What you have to do
The string "Task" appears in some lines of the entries that follow; copy each such line.

-- Material for this exercise follows --

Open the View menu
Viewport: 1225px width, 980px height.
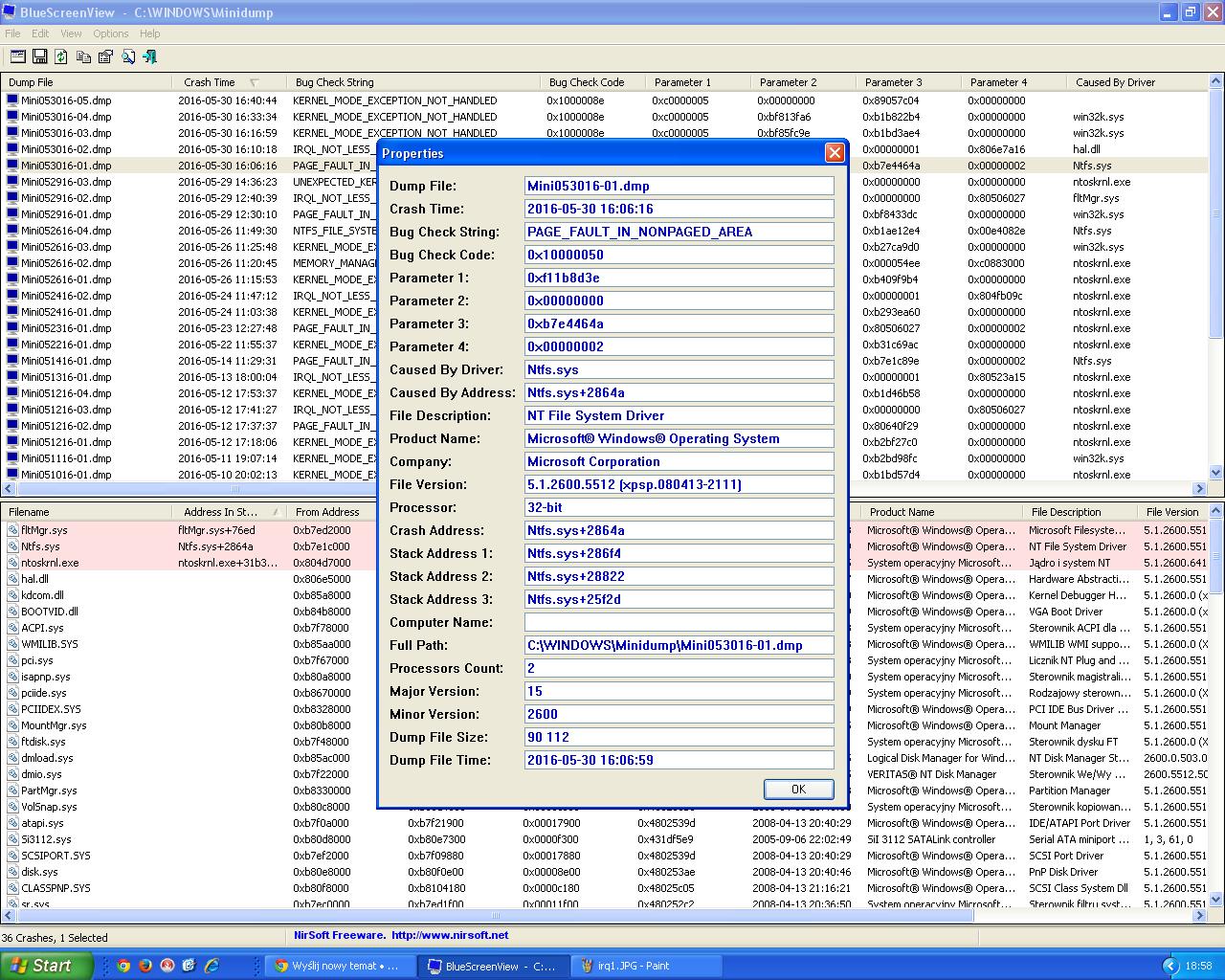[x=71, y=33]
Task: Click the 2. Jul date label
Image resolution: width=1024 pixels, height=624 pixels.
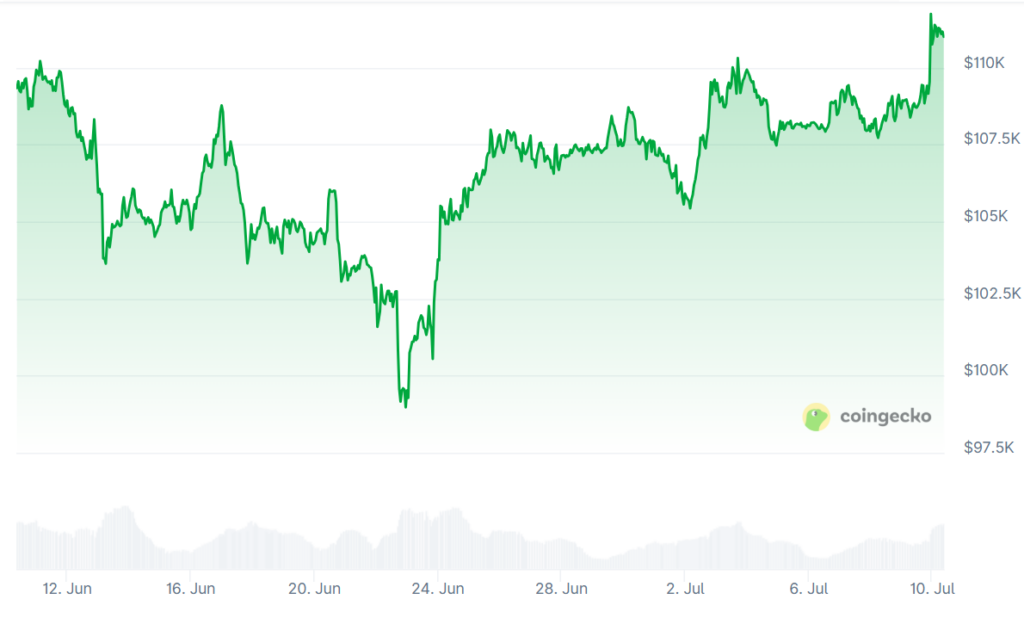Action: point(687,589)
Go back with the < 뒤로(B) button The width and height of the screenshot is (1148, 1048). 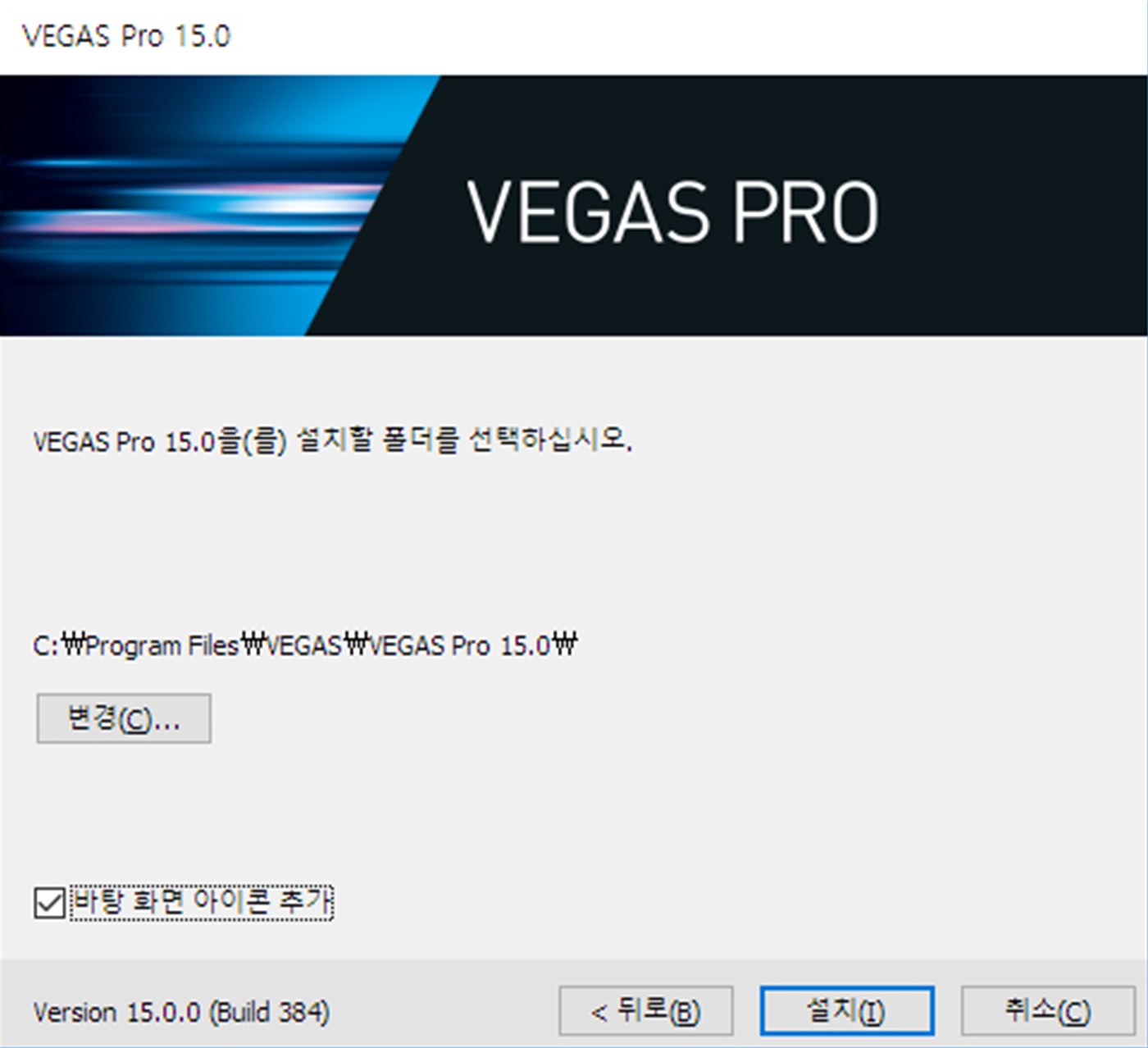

-- Material for this exercise concluded --
-- Material for this exercise follows --

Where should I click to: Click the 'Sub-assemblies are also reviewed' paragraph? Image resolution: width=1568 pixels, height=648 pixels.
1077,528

-- Material for this exercise concluded --
-- Material for this exercise follows --

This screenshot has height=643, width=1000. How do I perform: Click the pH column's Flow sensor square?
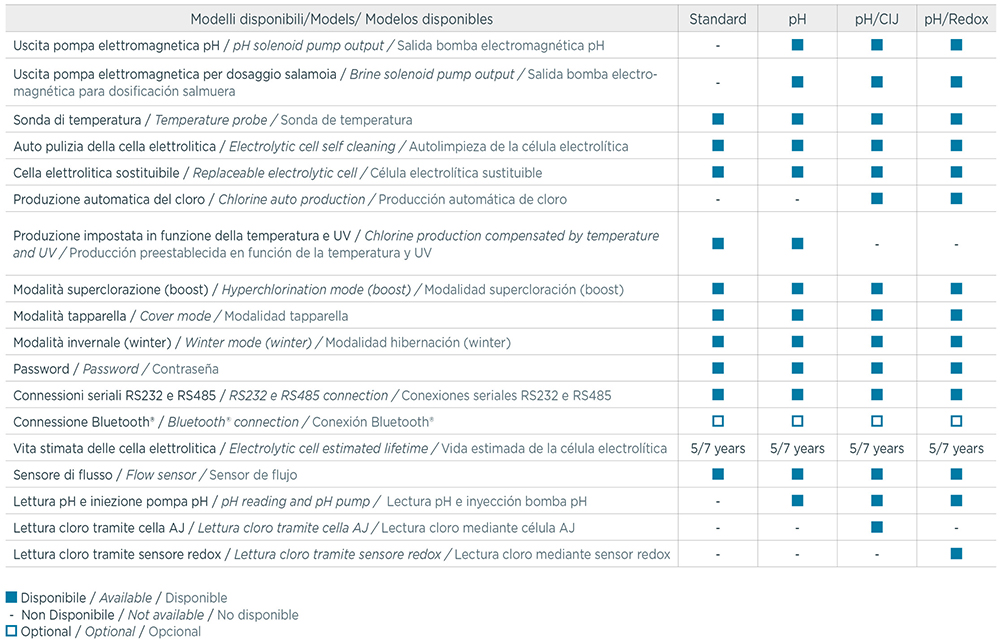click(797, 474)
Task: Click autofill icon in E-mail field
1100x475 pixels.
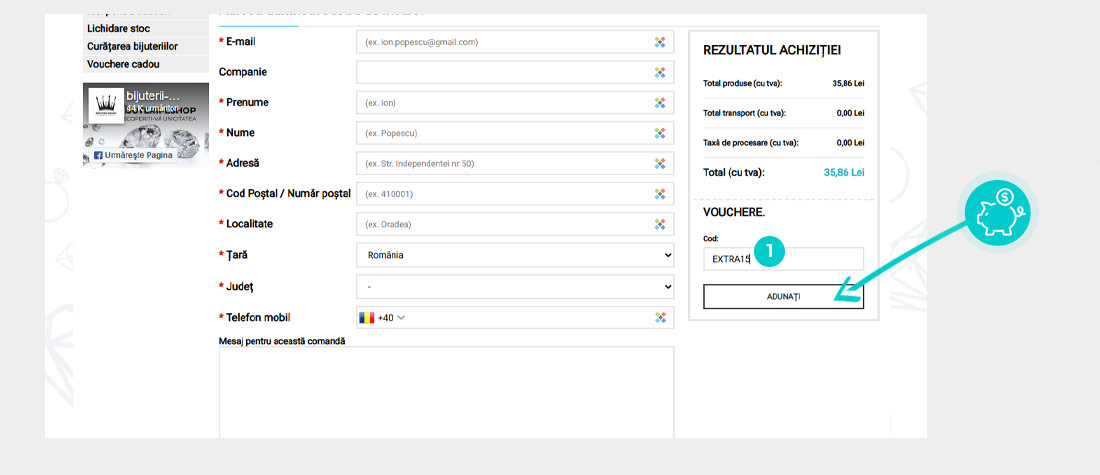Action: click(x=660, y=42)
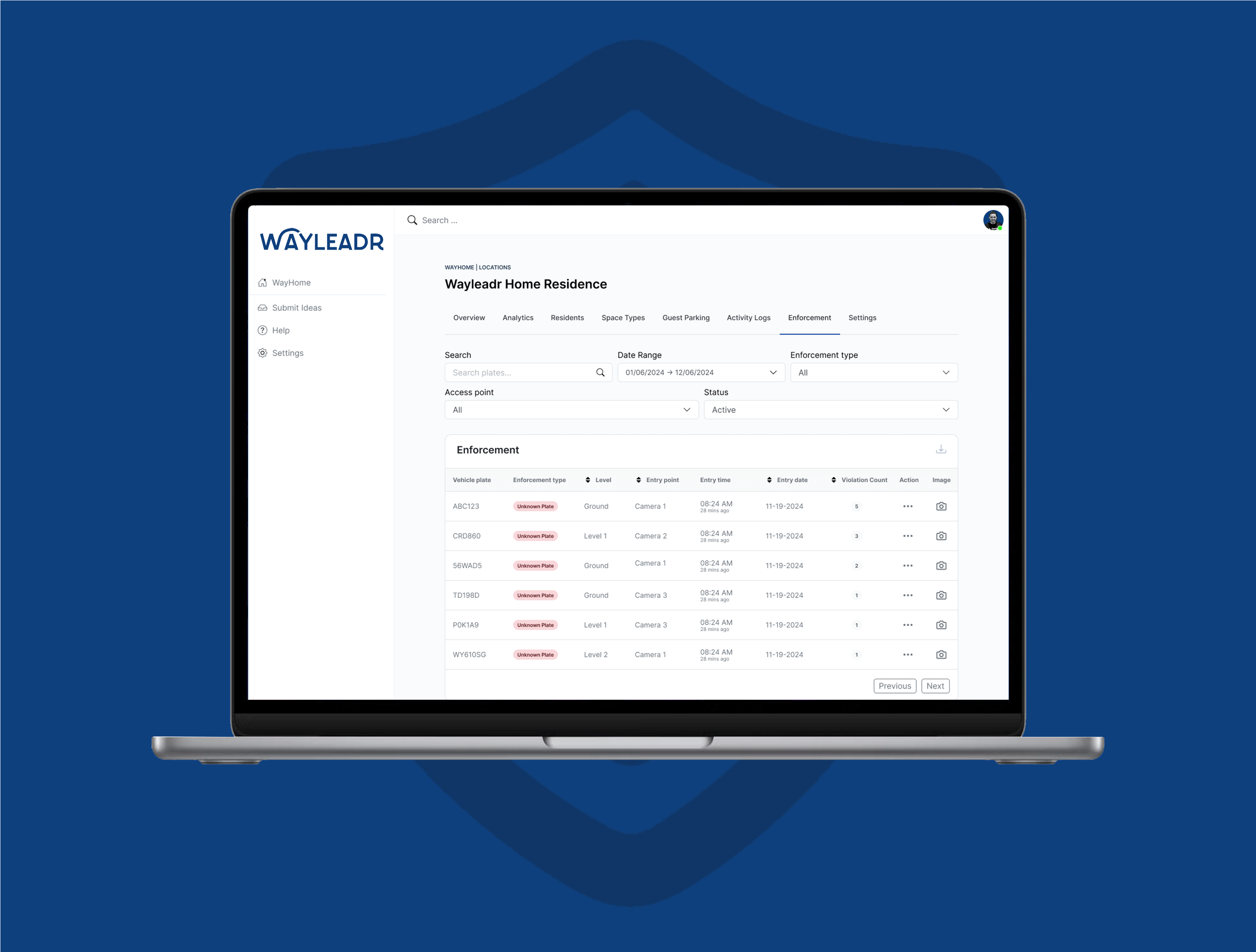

-- Material for this exercise concluded --

Written solution
Task: Click the 2. Jul date label
Task: Click autofill icon in E-mail field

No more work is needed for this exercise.